A Brown University-led research team has made use of gold nanoparticles coated with a charged polymer ring and an X-ray scatter imaging technology to detect tumor-like masses as small as 5 mm.
The American Chemical Society’s Nano Letters journal reported the method in detail. In this method, metal nanoparticles are used as agents to improve X-ray scattering signals to identify tumor-like masses.
The research team selected gold nanoparticles with a diameter range of 10-50 nm and coated them with two layers of 1-nm polyelectrolyte rings. The coating offered the nanoparticles a charge that caused the nanoparticles to be engulfed by the cancerous cells. After being engulfed, the researchers utilized X-ray scatter imaging to identify the gold nanoparticles inside the affected cells.
In laboratory studies, although the volume of nontoxic gold nanoparticles used was only 0.0006% of the volume of the cell, yet they had the critical mass needed for identification by the X-ray scatter imaging equipment.

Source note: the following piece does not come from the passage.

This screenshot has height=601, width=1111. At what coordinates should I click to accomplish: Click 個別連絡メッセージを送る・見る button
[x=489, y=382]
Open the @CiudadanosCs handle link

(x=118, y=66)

The researchers will now use the method for clinical study commencing this summer. They will load a cancer-targeting antibody into the nanoparticle carrier to detect liver tumors in mice. Jack Wands, who serves as professor of medical science at Brown University’s Warren Alpert Medical School and director of Rhode Island Hospital’s Liver Research Center, developed the antibody.
Wands stated that the researchers intend to combine gold nanoparticles and the antibody to spot the development of early-stage liver tumors using X-ray imaging. According to the scientists, the X-ray scatter imaging method could be utilized to identify the assemblies of nanoparticles in other organs.